UTI in Kids
Urinary tract infection refers to an infection of the urine and lining of the organs of the urinary tract which include the bladder, ureters, which are the tubes connecting bladder to kidneys and the kidneys. Mostly the infection is bacterial of which, Escherichia Coli, what we call as E Coli, is the most common bacterial causative agent. It is more frequently seen in girls than in boys.
In terms of causes and risk factors in UTI, we know that structural abnormality in the genitourinary pathway such as, what we call as VUR that is, vesicoureteral reflux. This is a condition where the valves between the bladder and ureters are dysfunctional, so they allow for backward flow of urine towards kidney, predisposing the child for kidney infections. The other causes can include constipation, withholding urine for long periods of time regularly, an inadequate fluid intake thereby lesser urine output, poor toilet cleaning habits where fecal contamination of the genetalia can lead to a UTI, History of previous UTI puts you at high risk. While some children are just prone for UTI without any underlying cause.
Now, in terms of symptoms, older kids can complain about pain or burning upon urination. There can be frequent urination and the urine may be foul smelling or appear cloudy sometimes with a little bit of blood present. There can be fever, nausea or vomiting, loss of appetite, an abdominal pain. There can be something we call as flank pain that is pain on the sides of the back. Now, younger children cannot get specific with their complaints but can be presented with fever with no other obvious cause for this fever like runny nose or cough or anything. There can be vomiting, there can be diarrhea, there can be like a poor appetite. There can be irritability, there can be urine leakage into their underpants and a new onset bedwetting may be present. Now, in infants that are less than 3 months of age, sometimes fever maybe the only presenting symptom. However, there may be prolonged jaundice, there can be some lethargy, and a failure to thrive.

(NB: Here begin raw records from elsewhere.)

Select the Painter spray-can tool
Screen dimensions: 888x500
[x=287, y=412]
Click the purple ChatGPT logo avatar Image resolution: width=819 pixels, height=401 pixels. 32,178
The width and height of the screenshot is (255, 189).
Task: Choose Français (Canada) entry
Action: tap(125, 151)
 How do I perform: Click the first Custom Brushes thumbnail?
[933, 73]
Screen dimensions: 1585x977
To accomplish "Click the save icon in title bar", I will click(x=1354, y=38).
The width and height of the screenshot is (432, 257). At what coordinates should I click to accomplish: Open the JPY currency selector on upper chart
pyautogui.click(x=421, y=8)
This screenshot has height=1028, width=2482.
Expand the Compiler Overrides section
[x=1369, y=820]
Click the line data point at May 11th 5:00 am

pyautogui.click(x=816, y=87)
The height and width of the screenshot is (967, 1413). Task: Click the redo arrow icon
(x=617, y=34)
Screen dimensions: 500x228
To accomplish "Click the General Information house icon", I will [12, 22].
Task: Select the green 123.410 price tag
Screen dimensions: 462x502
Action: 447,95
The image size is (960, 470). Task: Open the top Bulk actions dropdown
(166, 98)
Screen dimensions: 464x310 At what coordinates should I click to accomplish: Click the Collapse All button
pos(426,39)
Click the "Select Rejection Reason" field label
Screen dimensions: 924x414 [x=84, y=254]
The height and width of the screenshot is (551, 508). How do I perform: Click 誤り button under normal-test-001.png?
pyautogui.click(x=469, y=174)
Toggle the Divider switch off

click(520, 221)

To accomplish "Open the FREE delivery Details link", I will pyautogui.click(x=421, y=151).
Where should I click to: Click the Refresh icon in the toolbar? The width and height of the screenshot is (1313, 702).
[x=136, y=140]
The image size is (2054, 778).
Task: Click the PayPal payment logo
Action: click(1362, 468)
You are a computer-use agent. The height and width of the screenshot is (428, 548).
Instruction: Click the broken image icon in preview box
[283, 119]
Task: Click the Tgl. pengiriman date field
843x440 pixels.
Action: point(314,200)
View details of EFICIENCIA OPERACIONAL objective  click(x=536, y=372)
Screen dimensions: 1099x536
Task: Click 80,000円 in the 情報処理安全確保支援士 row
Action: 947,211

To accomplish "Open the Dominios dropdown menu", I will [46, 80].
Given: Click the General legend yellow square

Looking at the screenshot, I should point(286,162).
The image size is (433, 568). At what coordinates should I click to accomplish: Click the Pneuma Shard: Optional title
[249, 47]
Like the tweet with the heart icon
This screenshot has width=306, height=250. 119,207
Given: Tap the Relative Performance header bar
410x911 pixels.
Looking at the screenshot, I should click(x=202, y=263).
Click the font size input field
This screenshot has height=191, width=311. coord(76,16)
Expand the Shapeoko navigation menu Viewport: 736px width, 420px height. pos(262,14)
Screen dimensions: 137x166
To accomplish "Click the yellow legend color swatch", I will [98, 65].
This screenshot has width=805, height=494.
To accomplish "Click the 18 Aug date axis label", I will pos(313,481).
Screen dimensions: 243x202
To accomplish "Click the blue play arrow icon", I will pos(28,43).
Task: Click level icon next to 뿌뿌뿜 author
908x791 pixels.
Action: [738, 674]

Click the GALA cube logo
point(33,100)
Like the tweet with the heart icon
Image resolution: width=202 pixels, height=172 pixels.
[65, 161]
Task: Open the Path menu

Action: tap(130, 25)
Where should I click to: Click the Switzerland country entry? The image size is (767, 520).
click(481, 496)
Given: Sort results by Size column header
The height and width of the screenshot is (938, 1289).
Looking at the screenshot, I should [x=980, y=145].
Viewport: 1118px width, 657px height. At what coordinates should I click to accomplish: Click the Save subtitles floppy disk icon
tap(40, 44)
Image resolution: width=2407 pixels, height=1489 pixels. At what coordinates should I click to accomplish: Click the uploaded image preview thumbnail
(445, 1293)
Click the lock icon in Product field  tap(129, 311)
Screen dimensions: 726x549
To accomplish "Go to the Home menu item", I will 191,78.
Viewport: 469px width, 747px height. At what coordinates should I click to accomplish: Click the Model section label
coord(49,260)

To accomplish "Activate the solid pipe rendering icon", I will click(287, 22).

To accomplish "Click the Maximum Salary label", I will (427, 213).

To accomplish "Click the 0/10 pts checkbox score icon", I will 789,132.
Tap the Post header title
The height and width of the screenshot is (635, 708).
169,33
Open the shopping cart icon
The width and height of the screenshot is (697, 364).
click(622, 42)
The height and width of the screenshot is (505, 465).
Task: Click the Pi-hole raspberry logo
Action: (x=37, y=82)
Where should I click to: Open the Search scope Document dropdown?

In terms of diagnosis, in younger children and infants a high index of suspicion needs to be present especially when they have any of the above said symptoms, we just discussed. Now, in babies less than 3 months, any fever should warranty investigation for UTI as it can cause septicemia where the infection can spill into the bloodstream and infect the other organs. Now, urine analysis and urine culture should be done in every child suspected of having a UTI. Now, this urine sample needs to be collected in a sterile container after the genitalia has been washed with warm water. It should be midstream catch. The sample should to be dropped off into the laboratory for plating as soon as possible, preferably in less than an hour. In case of infants, the sample needs to be obtained ideally by urethral catheterization. It is a sterile and non-painful procedure performed by a trained personnel. Now the urine analysis reveals pus cells , positive nitrites and positive leucoesterase , which will imply the presence of a UTI. However, urine culture results wherein a bacteria in a specified amount is grown over a period of 48 hours, is what confirms a UTI. Any child between the ages of 2months to 2years with a UTI, will be required to also have an ultrasound of the bladder and kidney to check for the structure. In other investigations such as VCUG to look for reflux, or a DMSA scan where you look for scarring in the kidney may be recommended by your pediatrician or a pediatric urologist, for children who have recurrent UTI.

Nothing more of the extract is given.